A, B Visualization of KEGG-based enrichment analysis of differentially expressed genes between two (OCIMy7 and SKMM2) venetoclax-resistant and sensitive cell lines. C Comprehensive pathways analysis contrasting all collected venetoclax-resistant cell lines (primary patient samples and human cell lines) with sensitive samples, highlighting differentially regulated pathways; orange color shows pathway activation in resistant samples, and blue shows pathway suppression.

Fig. 3. Integrated proteomic analysis of apoptosis regulation.

A Network view (STRING-DB) of core apoptosis-related genes along with their first-degree neighbors. B Proteomic analysis of apoptosis genes in venetoclax-sensitive and resistant paired cell lines; protein intensity is scaled by row. C Non-linear regression analysis for correlation between transcriptomics and proteomics for two anti-apoptotic proteins. D Overview of transcriptomic and proteomic quantification of BCL-2 family proteins in parental and venetoclax-resistant KMS12PE cell lines.

Fig. 4. Role of BIM expression and MCL-1 inhibition in VTX sensitivity.

A Western Blot analysis demonstrating loss of BIM expression in OCIMy5 exposed to long-term venetoclax (top panel) and re-introduction of BIM (bottom panel) for sensitivity studies. B MTT assay results after 48-hour incubation of venetoclax or S53845, normalized to untreated control; re-introduction of BIM lead to increased sensitivity to both compounds. C Immunoprecipitation assay showing decreased BIM binding to both BCL-2 and MCL-1 in KMS12Res in comparison to its sensitive counterpart. D–F MTT assays normalized to untreated control, showing activity of venetoclax plus S63845 (D), venetoclax plus A1155463 (E) and venetoclax, S63845 and A1155463 in venetoclax-resistant cell lines.

Fig. 5. Insights into MCL-1 dynamics and impact on VTX sensitivity.

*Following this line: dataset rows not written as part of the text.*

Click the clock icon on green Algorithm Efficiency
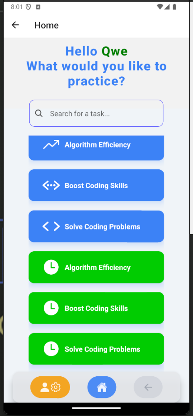 point(52,267)
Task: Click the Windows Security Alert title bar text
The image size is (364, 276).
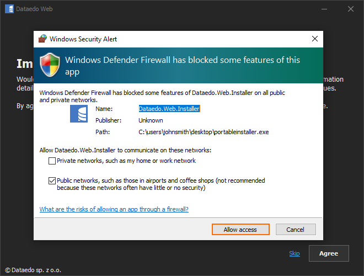Action: [83, 39]
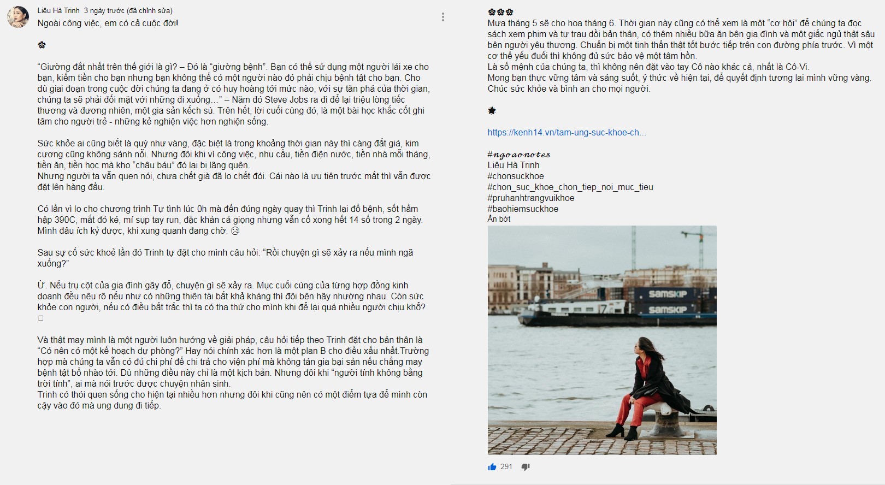Click the black star symbol above the link
885x485 pixels.
coord(492,110)
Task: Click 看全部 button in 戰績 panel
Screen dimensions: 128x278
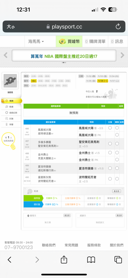Action: (x=117, y=191)
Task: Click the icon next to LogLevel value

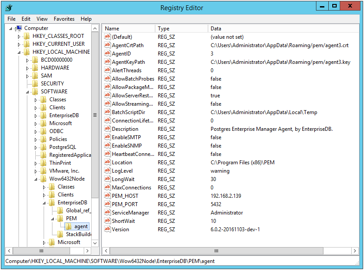Action: point(107,171)
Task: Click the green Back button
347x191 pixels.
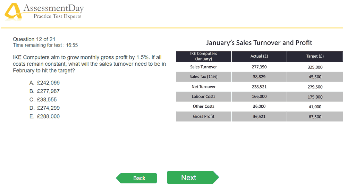Action: 136,178

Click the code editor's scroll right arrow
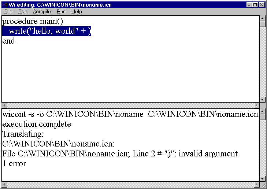(256, 105)
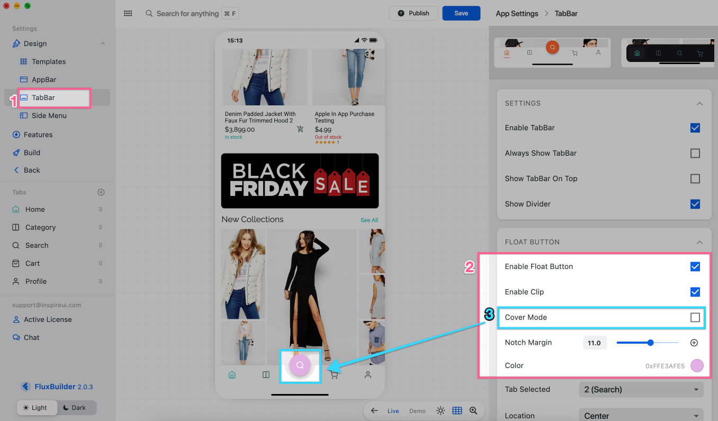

A MCL-1 half-life quantification through Western Blot analysis following cycloheximide treatment; total protein normalization factor is labeled below each image. B Western Blots of BCL-2 and MCL-1 across various HMCLs with a representative bar graph of TPN background corrected volume. C Graphs showing MCL-1 half-life calculated using a one-phase decay analysis based on total protein normalized (TPN) local background corrected volume from Western Blot analysis. D Western Blot of MCL-1 quantification in various HMCLs after treatment with GNE-781 followed by cycloheximide treatment for pre-established timepoints. E MCL-1 quantification at different timepoints following treatment with either DMSO or okadaic acid with subsequent cycloheximide administration. F CellTiter-Glo-derived dose-response matrix of OCIMy5Res treated with venetoclax (left) and okadaic acid (bottom) for 24 h.

Fig. 6. Synergistic effects of tyrosine kinase inhibitors on VTX sensitivity.

A MTT assays of four venetoclax-resistant cell lines treated with venetoclax in combination with afuresertib for 72 h.; viability is normalized to untreated control. B Western Blot analysis of paired KMS12PE and KMS12Res cell lines, and with apoptotic protein quantification in KMS12PERes following treatment with venetoclax and/or afuresertib. C MTT assay of OCIMy5Res treated with venetoclax and/or osimertinib and OCIMy7Res treated with venetoclax and/or linsitinib for 72 h.; viability is normalized to untreated control. D Western Blot analysis of OCIMy5Res and OCIMy7Res proteins following treatment with osimertinib (48 h.) and linsitinib (24 h), respectively. E, F MTT assays of cell lines treated with venetoclax in combination with MK-5108 (E) or IACS-010759 (F); viability is normalized to untreated control.